Cloud-based acceleration as a service is officially a thing, for real. You can go online right now, sign up for an AccelStore account, and within minutes (four of them, according to Accelize) you can hop on Amazon Web Services (AWS) and OVH platforms and be happily gZIpping at 25x the speed of a CPU, find/replacing 6,000x the speed of sed, real-time transcoding HD BMP video to JPG, and generating random numbers – all at incredible speed. You even get a $50 credit to start.
Hey, I think I’ll go generate myself some random numbers right now.
We first wrote about Accelize back in November. They are a spinoff from the PLDA Group – provider of IP cores and SoC design training. Accelize has now launched their web store with their first four applications: “High Compression Gzip” from CAST, which provides a claimed 30x or more acceleration on data compression; “Ultra Fast Find & Replace Hyper FiRe” from Axonerve, which provides a claimed 1000x acceleration in text-based find-and-replace capability for documents; “JPEG Encoding” from A.L.S.E., which provides fast encoding of images in JPEG format; and “TRNG”, a True Random Number Generator from Secure-IC, which, beyond offering a significant acceleration speed-up in random number generation, also offers AIS-31 European standard and NIST SP 800-22 US Standard security.
SaaS and cloud application developers can now take advantage of FPGA acceleration by using these functions (via a RESTFUL API) in their applications. Accelize is platform-independent, so applications developed with the API won’t be tied to a particular cloud service provider. Accelize also offers custom accelerator function development services, so if you’re intimidated by the development process, they can do it for you.
A wide range of accelerator functions are currently being developed by additional partners and will be available in the coming weeks, and Accelize plans to add support for other cloud service providers’ FPGA instances soon as well – including those powered by both Xilinx and Intel FPGAs. Accelize is also asking for input on additional accelerator functions that users would like to see.
Users should get extremely accurate and predictable pricing for the acceleration service because AccelStore’s accelerator functions are priced based on the volume of data they process. Accelize also has a novel system for micro-payments for providers of various pieces of the application software stack. Accelize instruments each portion all the way back to the IP blocks used in accelerators, so they can track usage and distribute royalties accordingly. That means application and accelerator developers don’t have to pay big up-front bucks for all the IP that’s required to make their applications go, and everyone in the development chain can participate in the profits on a use-based model.
Accelize is positioning themselves as the benevolent referee in this equation, operating the store, managing the access keys, collecting the usage data, and so forth. They also (behind the scenes) provide the tool technology required to turn algorithms into FPGA bitstreams, libraries of FPGA IP cores (so you don’t have to use the expensive ones), pre-defined accelerator solutions, and connections to cloud and enterprise platforms. The company has “pivoted” away from their original charter of providing third-party vendor-independent FPGA tools, and it seems to have carefully analyzed the ecosystem for cloud-based FPGA acceleration. The result is a thoughtful framework that stimulates and manages the roles of each player in the game, including FPGA platform developers, accelerator function developers, IP providers, and end users.

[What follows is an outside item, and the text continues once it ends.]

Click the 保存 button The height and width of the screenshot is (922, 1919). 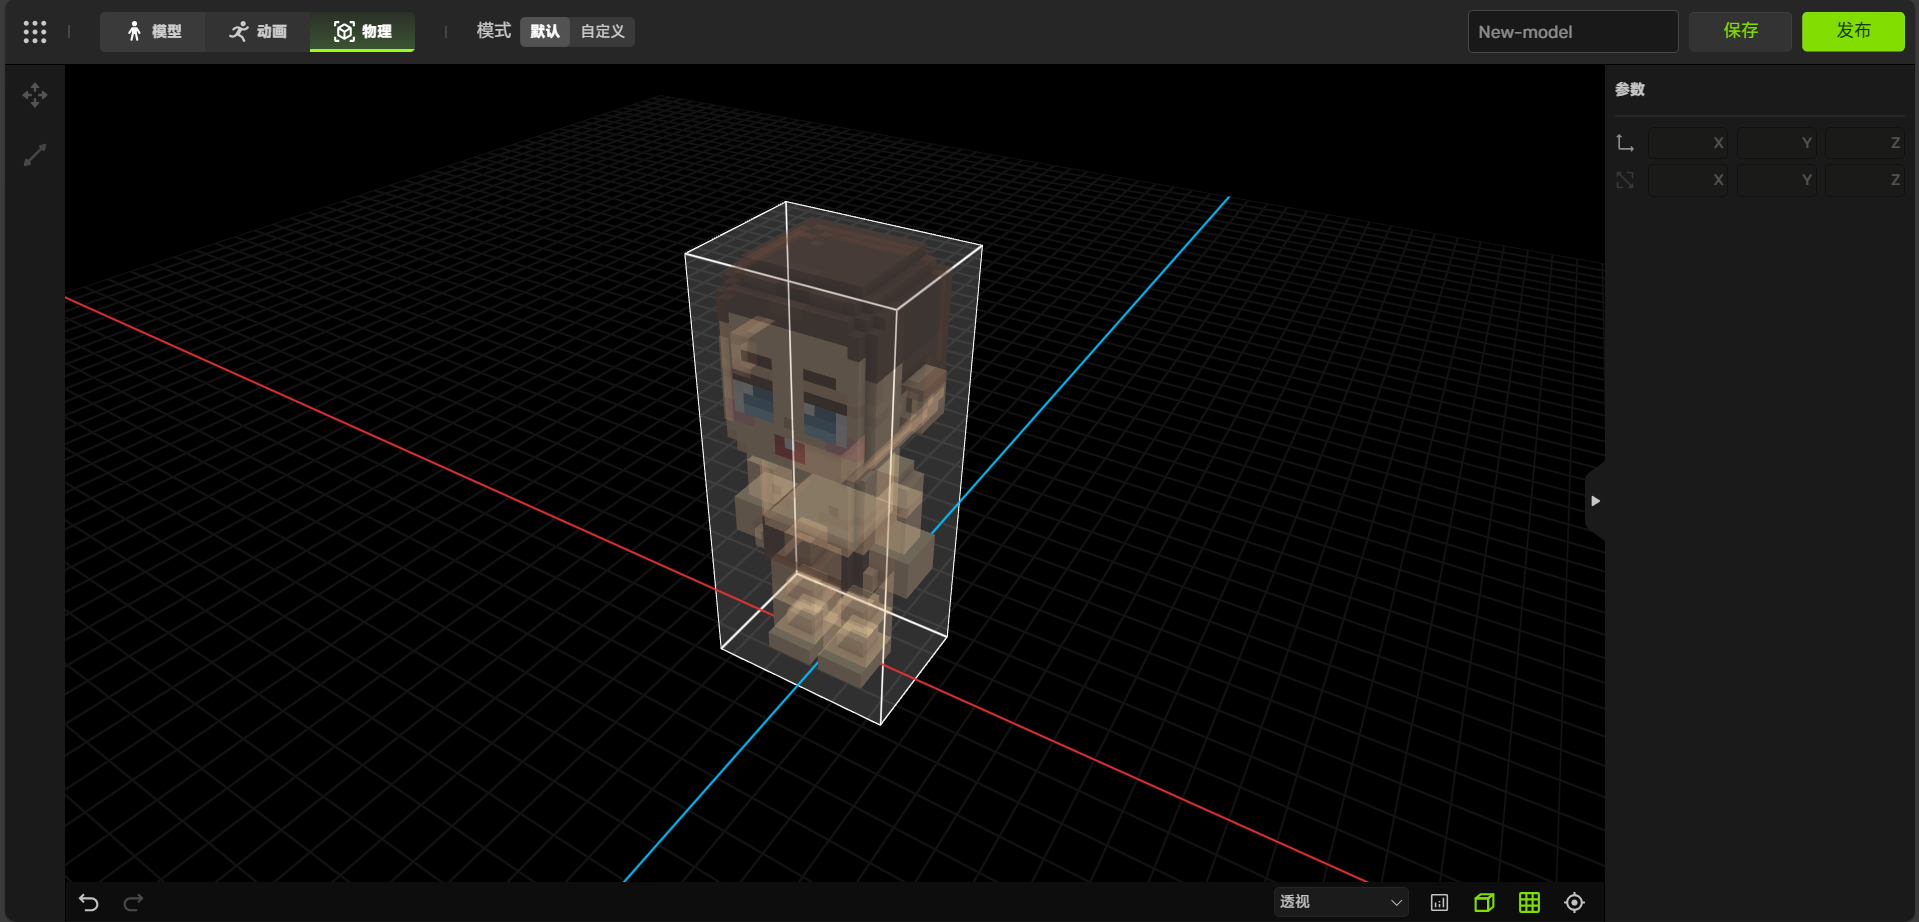pyautogui.click(x=1740, y=31)
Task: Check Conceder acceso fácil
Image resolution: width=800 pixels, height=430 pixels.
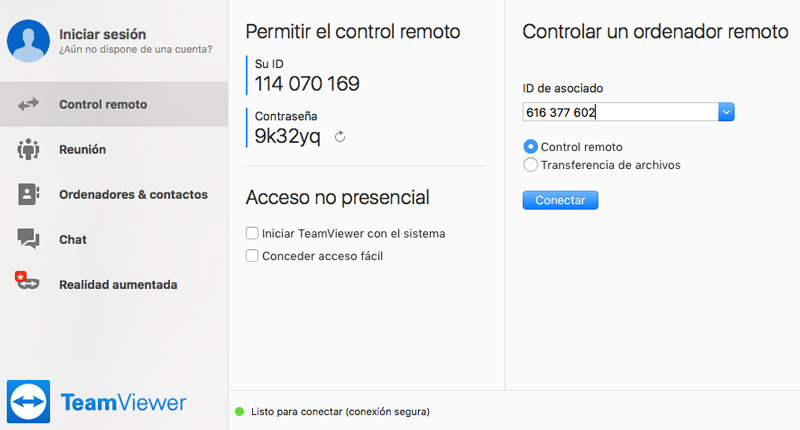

Interestingly, Accelize needs the least cooperation from FPGA companies themselves, as their whole operation exists one level of abstraction above the actual FPGAs doing the acceleration. This allows them to remain agnostic about FPGA platforms, and it puts them in a good position to offer truly platform-independent solutions to all of the participants in this party.
It’s rare for a small enterprise like Accelize to tame a major opportunity such as cloud-based FPGA acceleration, but this company does appear to be the first with all the right moving parts in place for cloud providers in a platform-independent way. By eliminating or dramatically reducing the barriers to application developers (and ultimately to end users) being able to take advantage of the performance and power consumption advantages FPGAs offer in the data center, Accelize could break the dam that’s been holding adoption to a trickle.
It will be interesting to watch the adoption rate as Accelize brings more partners and more applications online. Their formula will work only if users are able to rent the applications they need, accelerator and IP developers are able to be compensated adequately for their work, applications are suitably simple to develop and deploy, and the whole equation is able to deliver value to all the parties involved. If one link of that chain doesn’t perform, the whole structure could whither and die. If it does work, though, it will add a new and interesting dynamic to the hotly-contested data center acceleration game.